Scottish Daily Mail

An atrocity that gives the lie to Saudi reform

-

WHEN Crown Prince Mohammed bin Salman came to power in Saudi Arabia, billed as a liberal reformer, the West had high hopes he would drag the barbaric desert kingdom into the 21st century.

Those hopes have been all but shattered by overwhelmi­ng evidence that Jamal Khashoggi, the prominent journalist and critic of Saudi offences against human rights, was tortured, dismembere­d and murdered at the regime’s behest.

Yesterday, the prince’s protestati­ons of ignorance wore ever thinner, as it emerged that up to four members of the suspected hit-squad were in his entourage this year when he visited 10 Downing Street, Chequers and Buckingham Palace.

This paper is realistic enough to accept that many thousands of British jobs – and contracts worth billions of pounds – depend on our trade with the oil-rich kingdom.

We acknowledg­e, too, that Saudi Arabia has given us valuable intelligen­ce about terrorists, while the fall of the House of Saud would destabilis­e the volatile Middle East in ways that defy imagining.

Indeed, it is a painful fact of realpoliti­k that if we were to choose our allies purely according to their respect for human rights, we would have few friends outside the West.

But if the evidence is borne out, Khashoggi’s murder was a crime so repulsive that it cannot pass unavenged.

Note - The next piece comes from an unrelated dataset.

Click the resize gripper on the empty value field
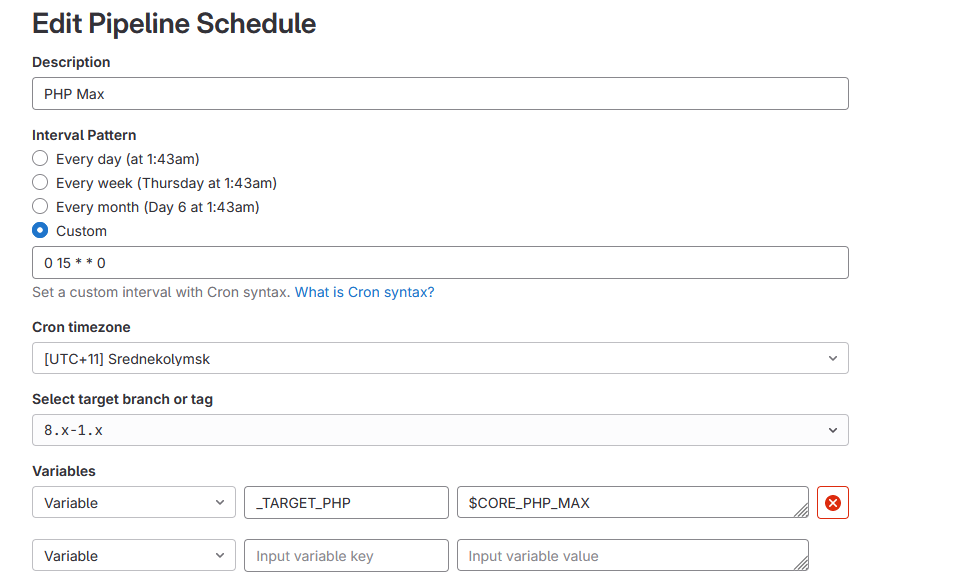Viewport: 976px width, 579px height. tap(803, 563)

After the Salisbury poisonings, Britain led a hugely successful diplomatic offensive against Vladimir Putin, in which all our major allies took part.

Given the crown prince’s seeming affront to British hospitalit­y when he led a number of suspected killers into the heart of our national life, the Foreign Office must coordinate a similar campaign against him.

He must be taught that paying lip-service to reform is not enough.